Assigned task
Although the material holds pictures, none belong in the copy; transcribe exactly, and only, the lines from the one with "Given: Select the Pinterest icon" through the end.

Supplied data
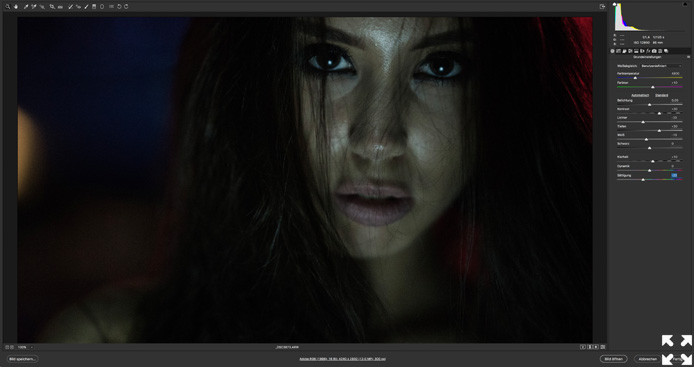
Task: Rotate image counterclockwise
Action: [x=119, y=7]
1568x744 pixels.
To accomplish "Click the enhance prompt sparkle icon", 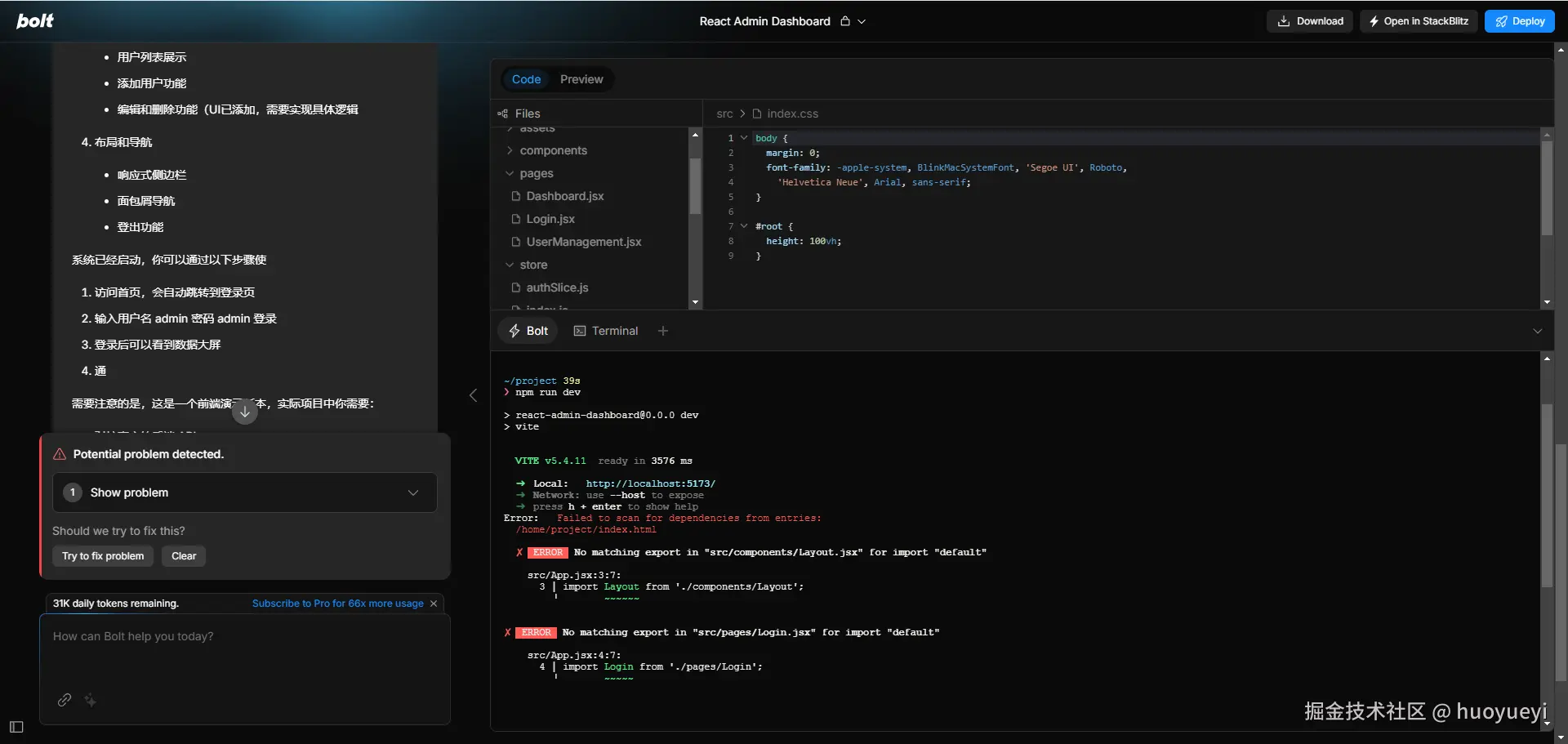I will pos(90,700).
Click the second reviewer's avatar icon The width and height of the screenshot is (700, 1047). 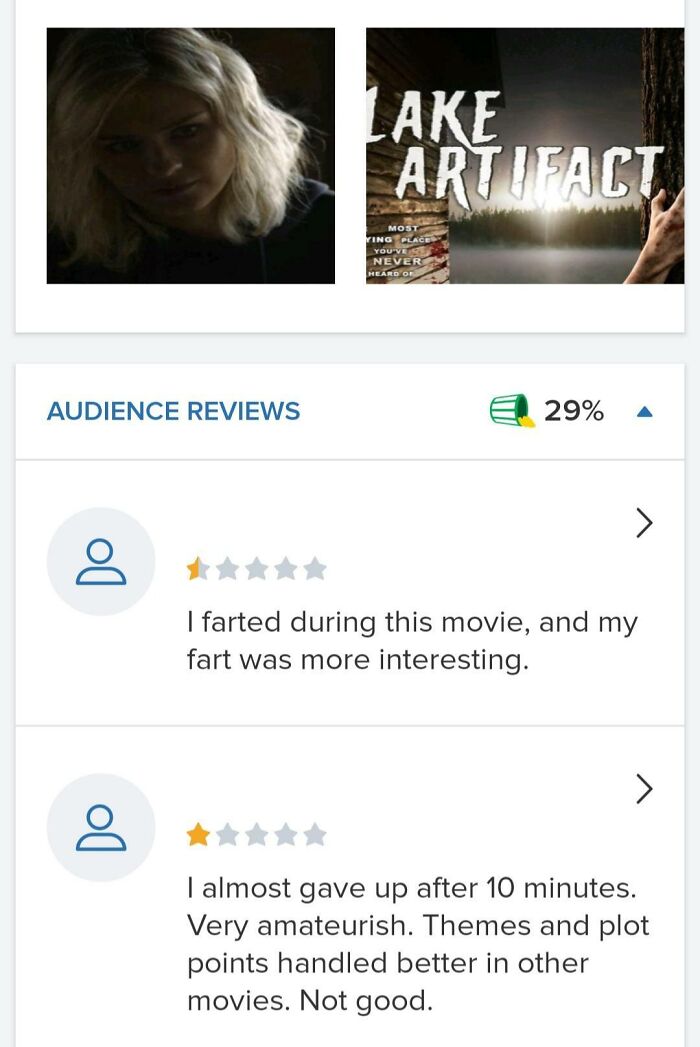(x=100, y=826)
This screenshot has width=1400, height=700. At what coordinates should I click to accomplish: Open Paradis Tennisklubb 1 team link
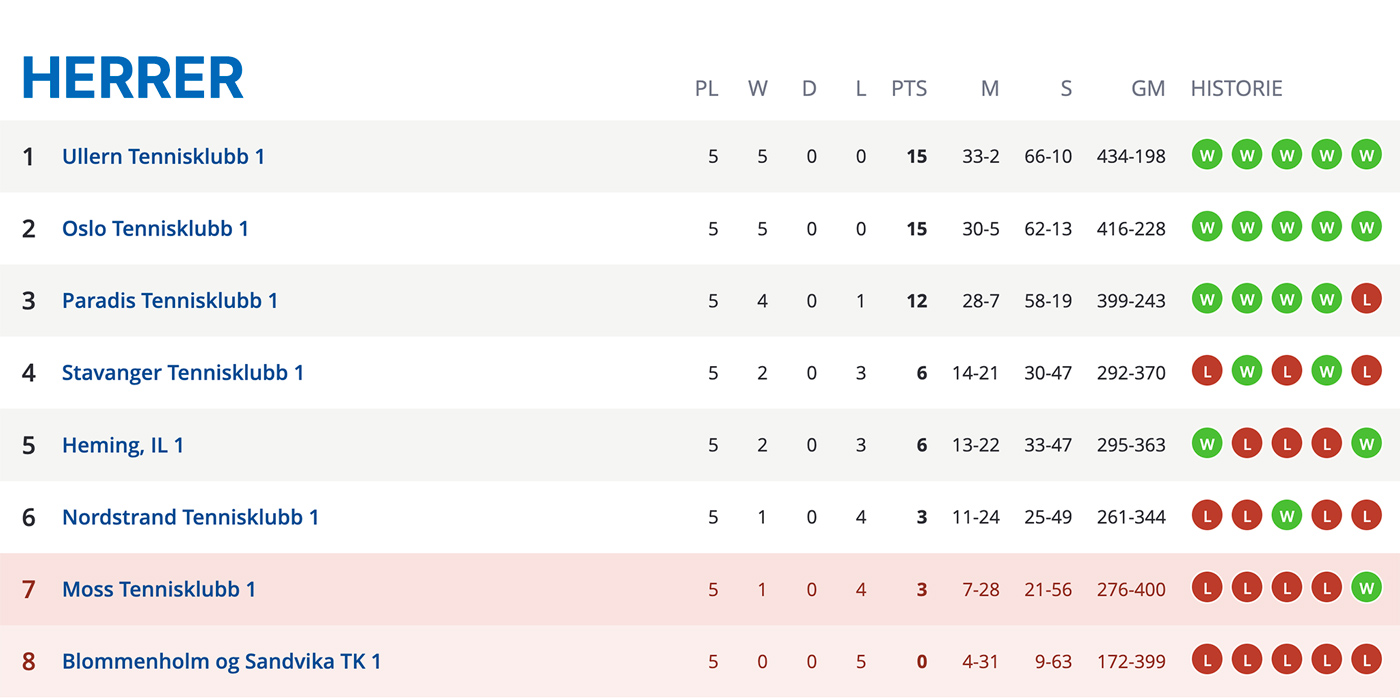(x=170, y=300)
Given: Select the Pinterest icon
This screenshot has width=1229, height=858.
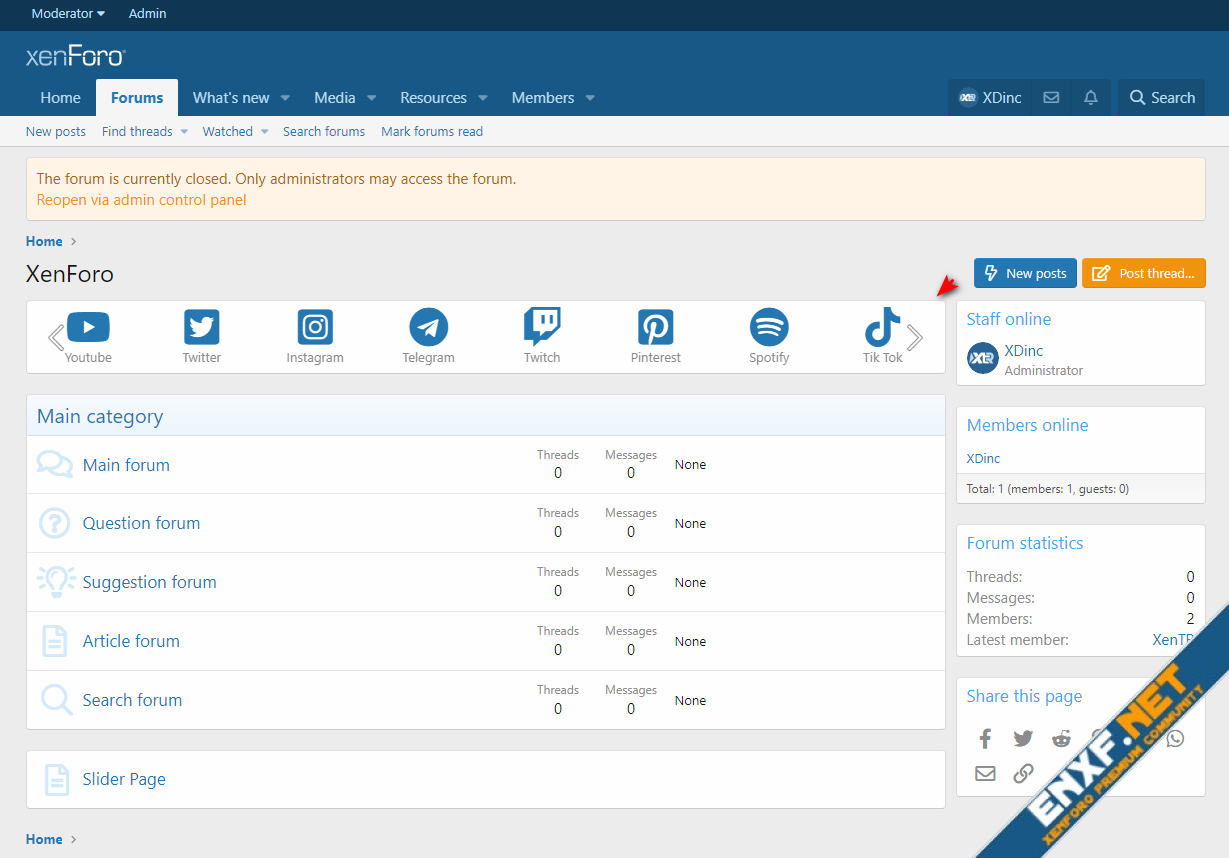Looking at the screenshot, I should tap(656, 328).
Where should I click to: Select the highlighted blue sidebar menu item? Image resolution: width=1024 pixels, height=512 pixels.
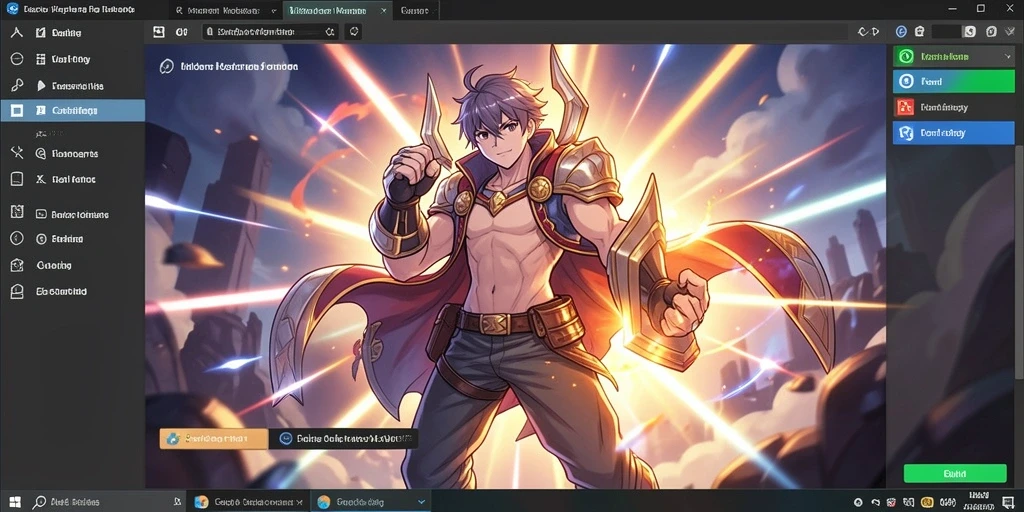pyautogui.click(x=72, y=110)
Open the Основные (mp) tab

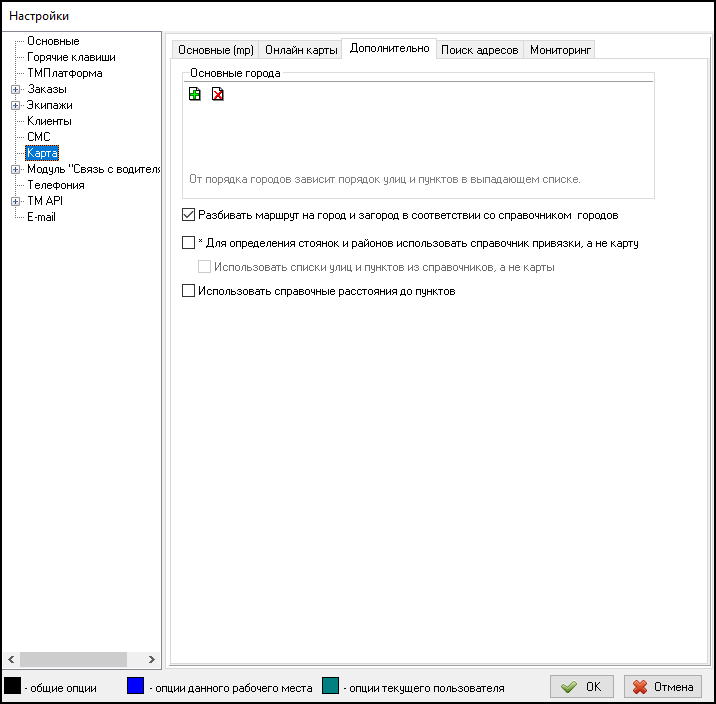pos(216,50)
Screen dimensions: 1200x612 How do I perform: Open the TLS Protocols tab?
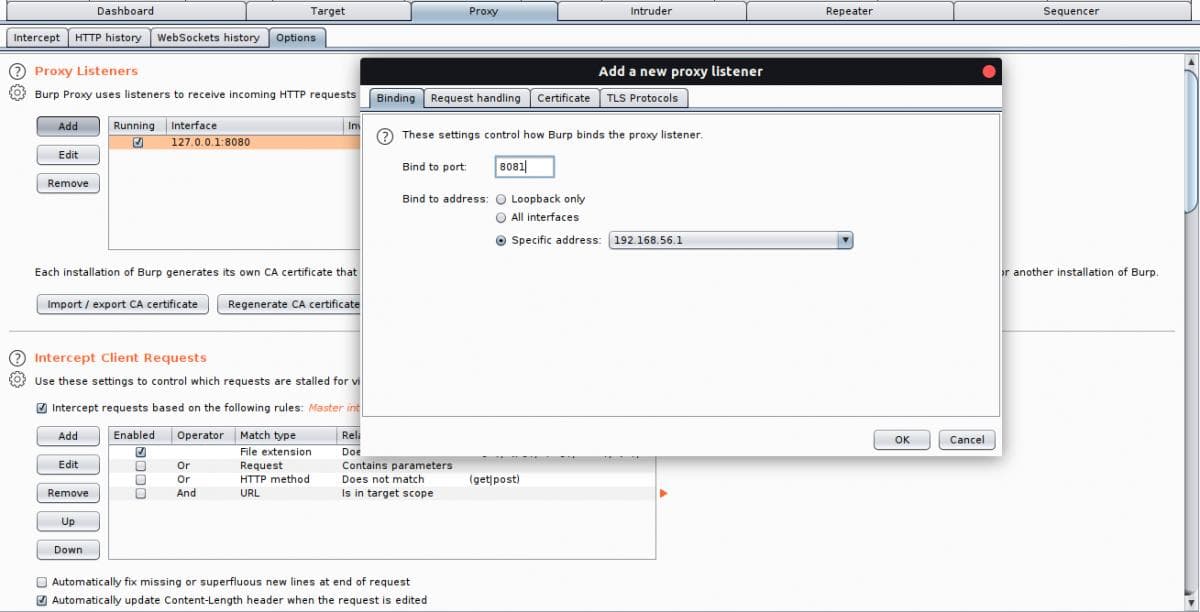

Response to the task
Given: Select the Pinterest icon
This screenshot has width=1229, height=858.
Looking at the screenshot, I should tap(656, 328).
Where should I click to: Select the highlighted blue sidebar menu item? Image resolution: width=1024 pixels, height=512 pixels.
pyautogui.click(x=72, y=110)
Open the Основные (mp) tab

pos(216,50)
Screen dimensions: 1200x612 How do I perform: Open the TLS Protocols tab?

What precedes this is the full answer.